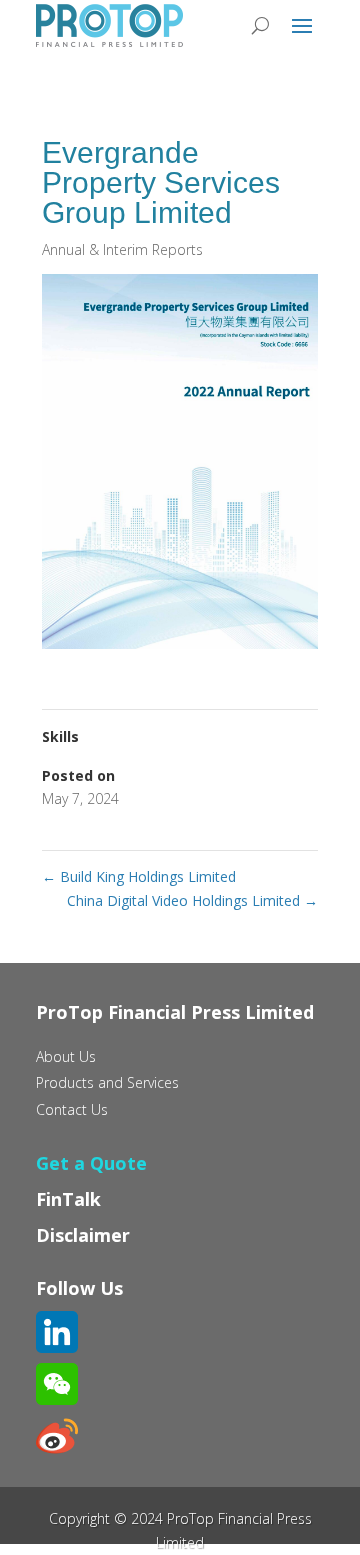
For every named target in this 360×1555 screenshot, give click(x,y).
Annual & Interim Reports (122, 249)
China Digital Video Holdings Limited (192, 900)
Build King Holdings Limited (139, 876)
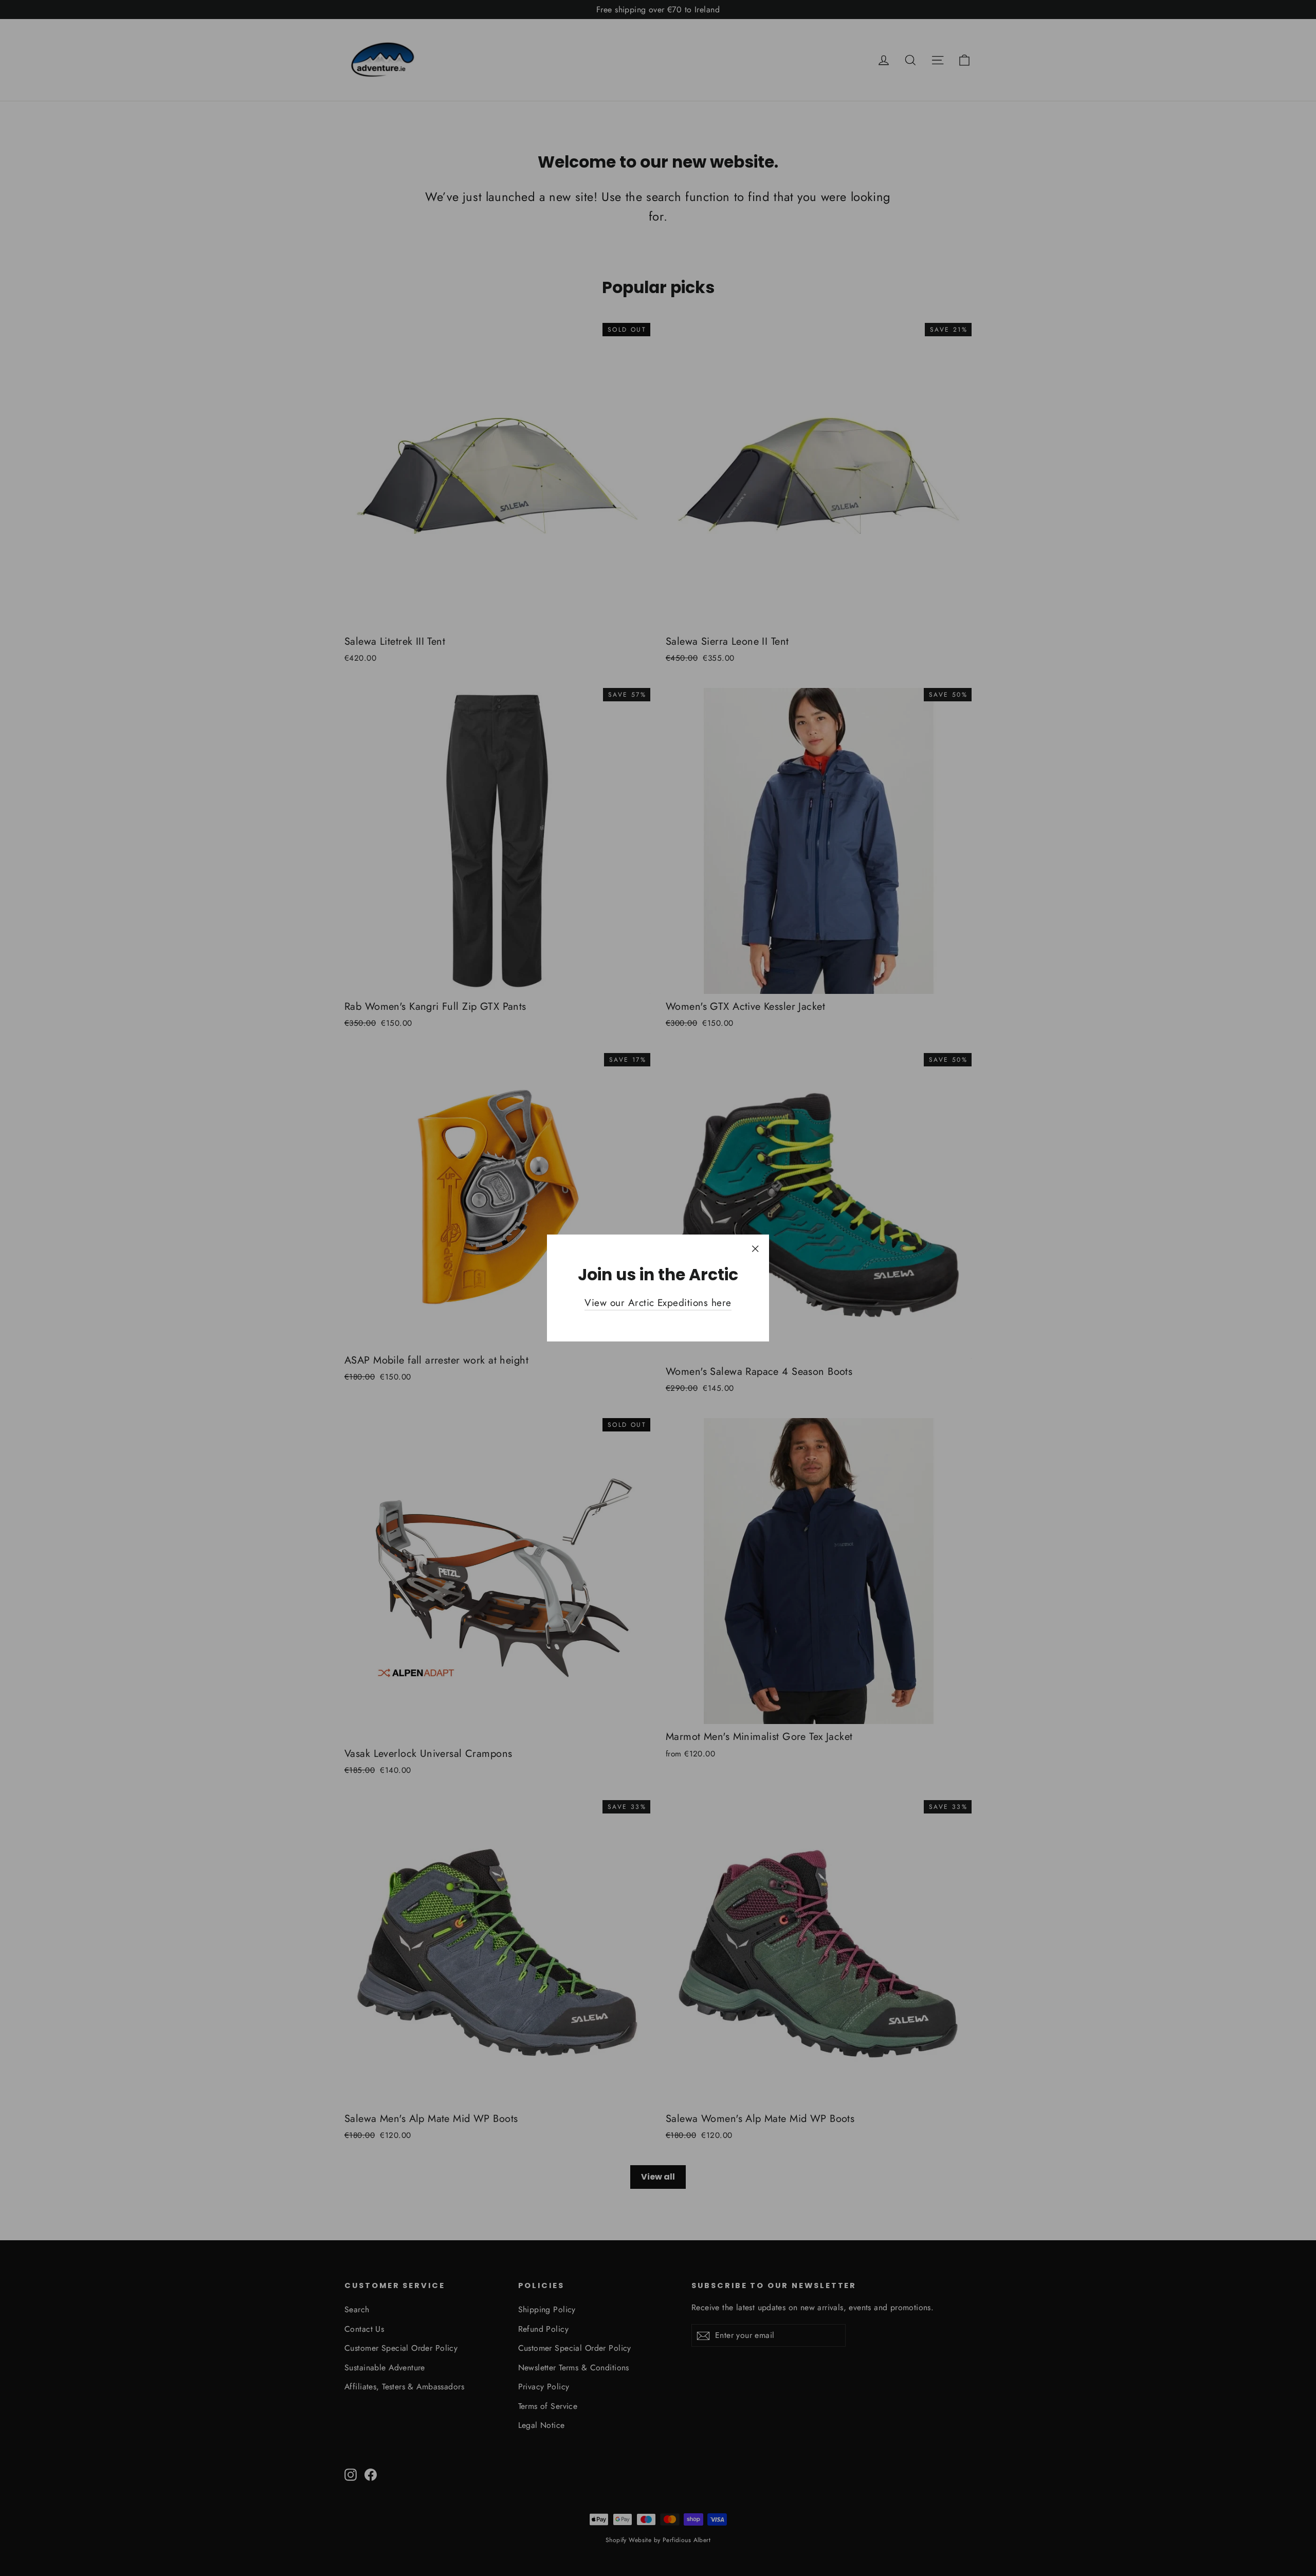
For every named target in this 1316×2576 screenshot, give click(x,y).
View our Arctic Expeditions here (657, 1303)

--

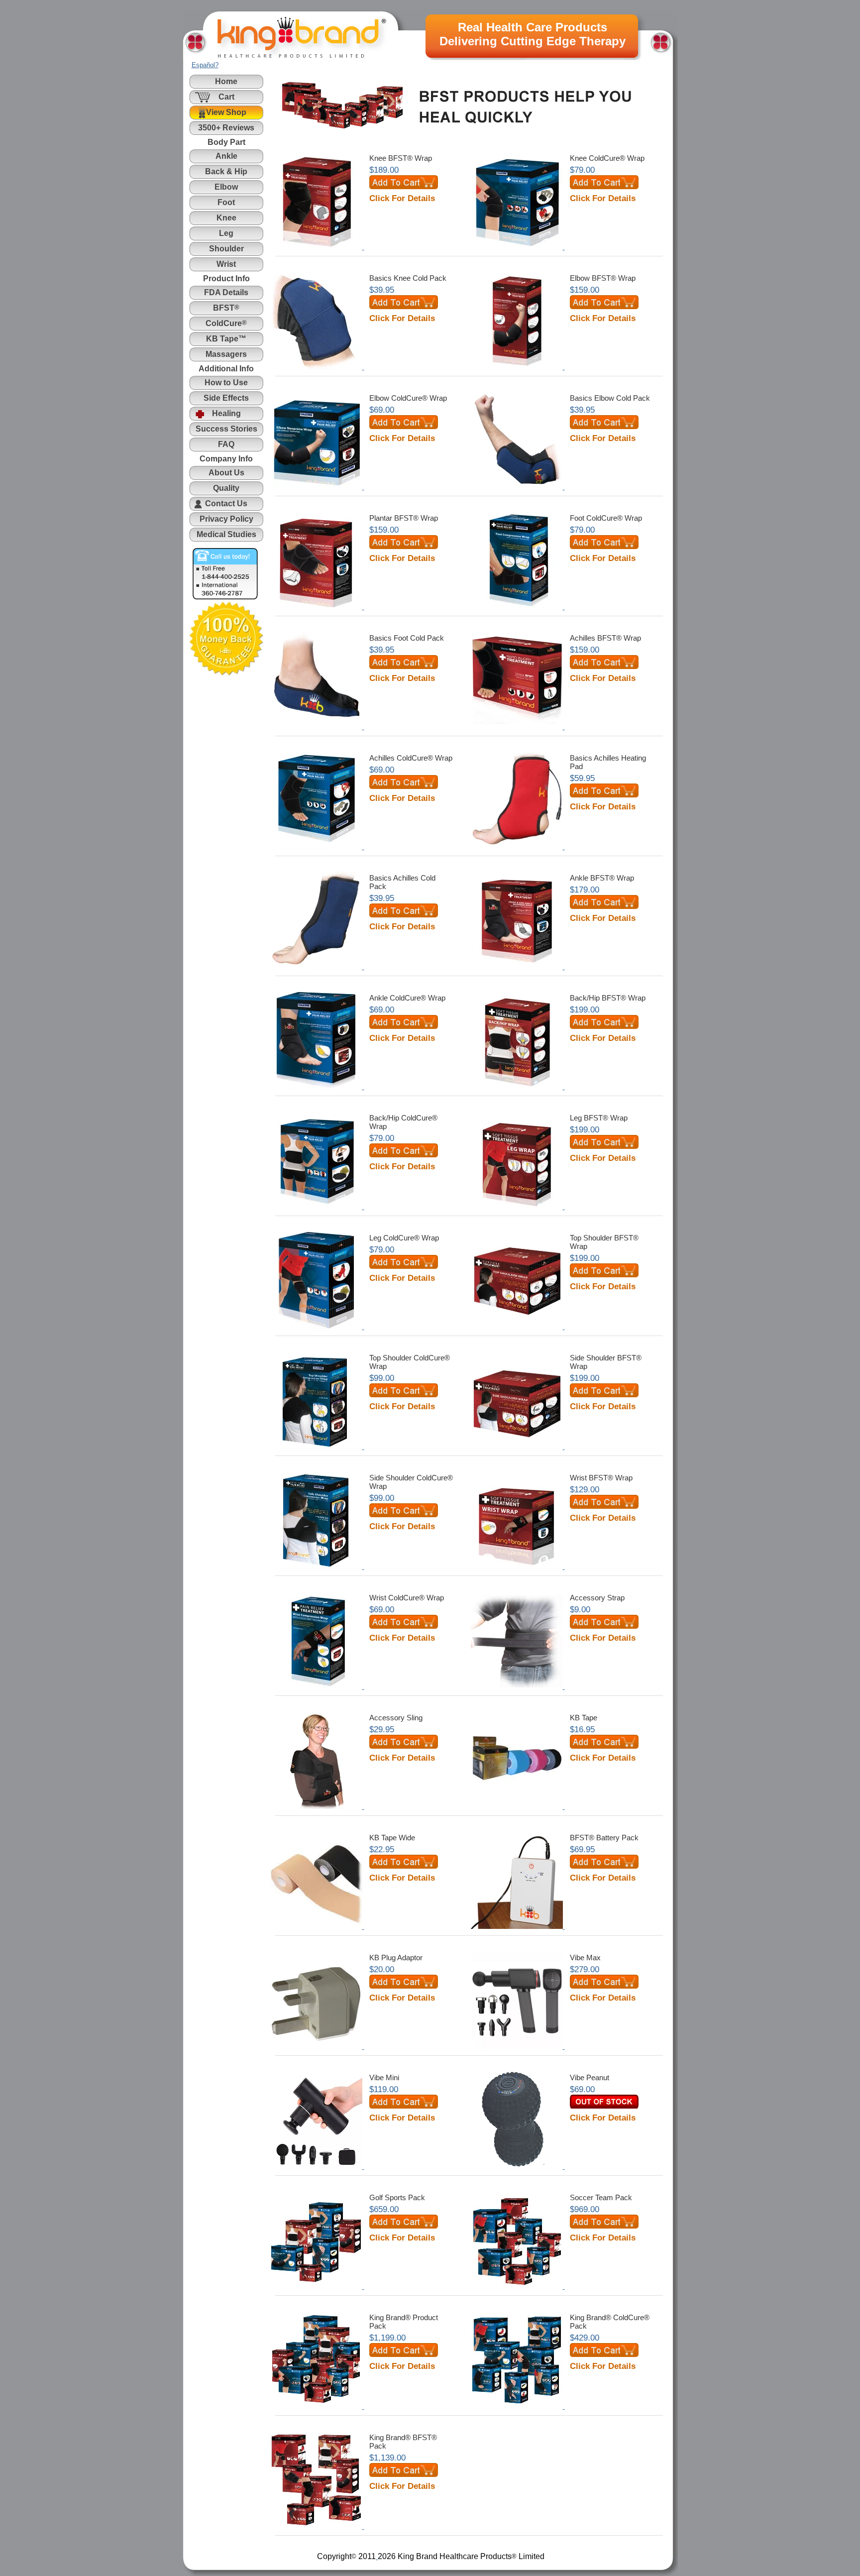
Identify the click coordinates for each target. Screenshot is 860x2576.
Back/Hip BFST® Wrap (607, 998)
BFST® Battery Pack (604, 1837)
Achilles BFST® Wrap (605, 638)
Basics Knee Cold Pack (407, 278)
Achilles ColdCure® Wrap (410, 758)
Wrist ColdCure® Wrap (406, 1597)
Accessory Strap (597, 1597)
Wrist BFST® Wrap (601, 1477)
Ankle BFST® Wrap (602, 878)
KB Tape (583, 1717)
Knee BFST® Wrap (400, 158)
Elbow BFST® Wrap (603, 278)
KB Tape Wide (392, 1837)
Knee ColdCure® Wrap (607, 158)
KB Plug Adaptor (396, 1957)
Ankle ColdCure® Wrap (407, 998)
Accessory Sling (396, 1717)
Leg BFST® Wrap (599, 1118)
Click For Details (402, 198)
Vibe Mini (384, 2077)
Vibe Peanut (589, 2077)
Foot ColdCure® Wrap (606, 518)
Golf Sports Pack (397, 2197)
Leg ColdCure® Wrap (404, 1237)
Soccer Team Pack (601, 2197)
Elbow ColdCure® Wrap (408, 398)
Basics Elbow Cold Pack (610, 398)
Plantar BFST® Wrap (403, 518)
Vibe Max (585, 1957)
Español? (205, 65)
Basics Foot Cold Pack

==

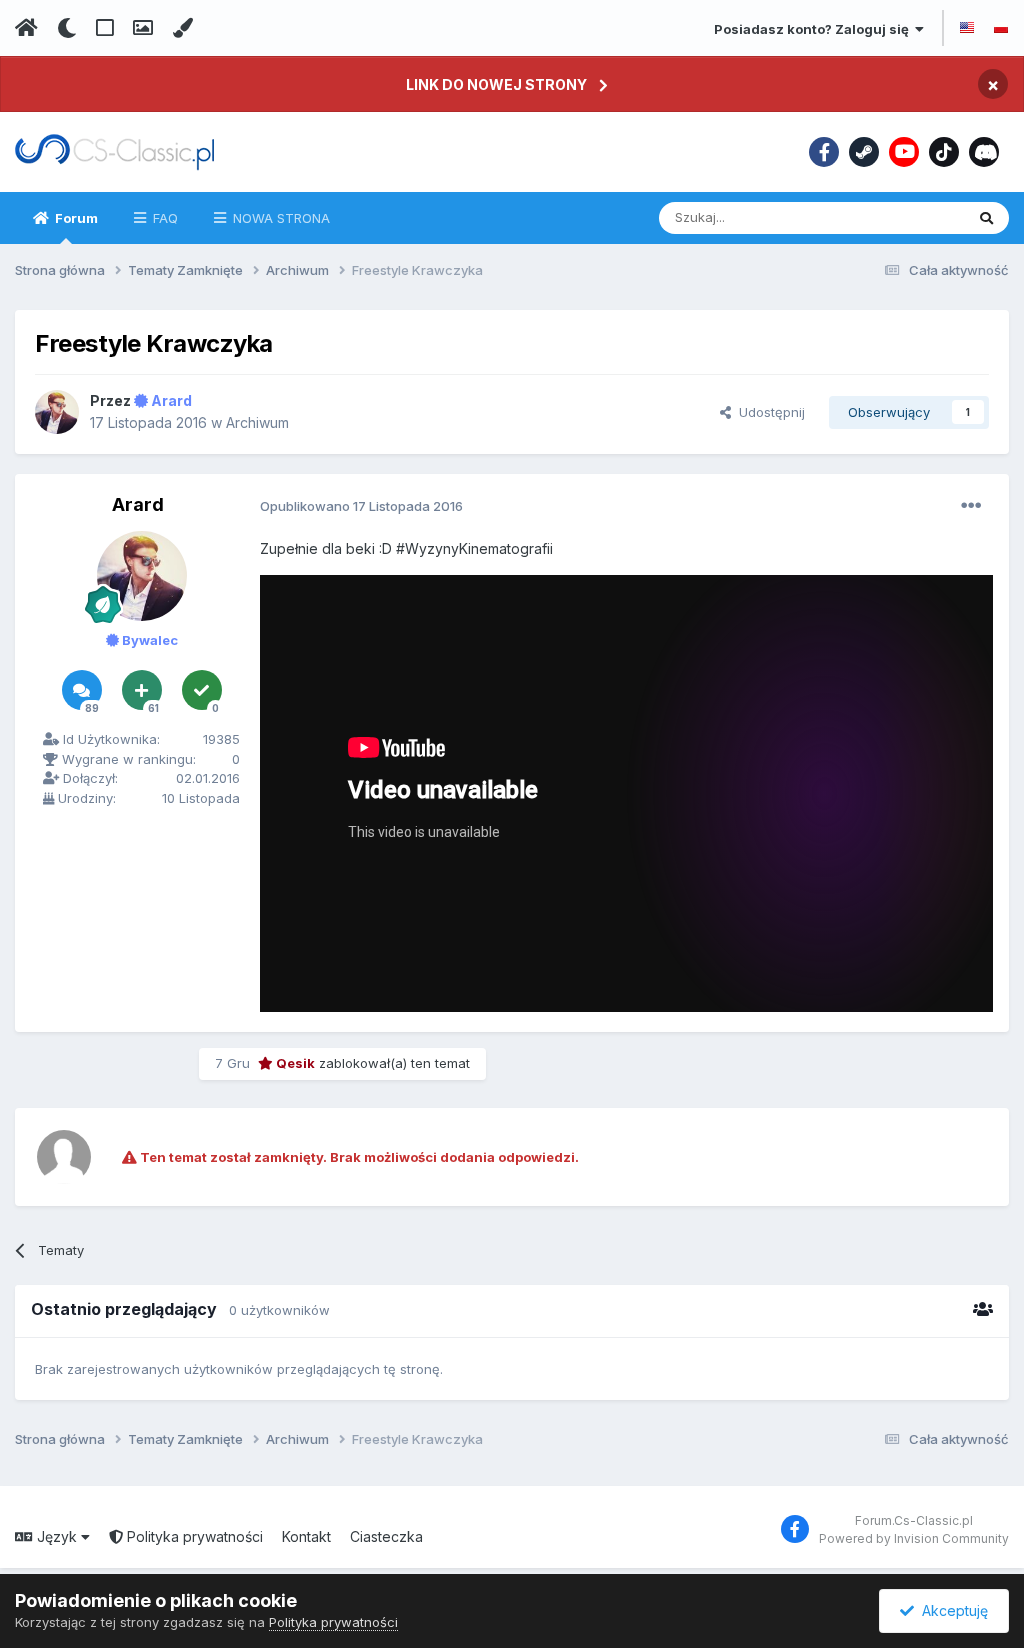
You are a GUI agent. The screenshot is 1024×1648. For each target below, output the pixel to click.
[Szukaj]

* [Your objective]
The answer must consist of every line from the entries that holds the string "Limited".

* [Your solution]
China Digital Video Holdings Limited (192, 900)
Build King Holdings Limited (139, 876)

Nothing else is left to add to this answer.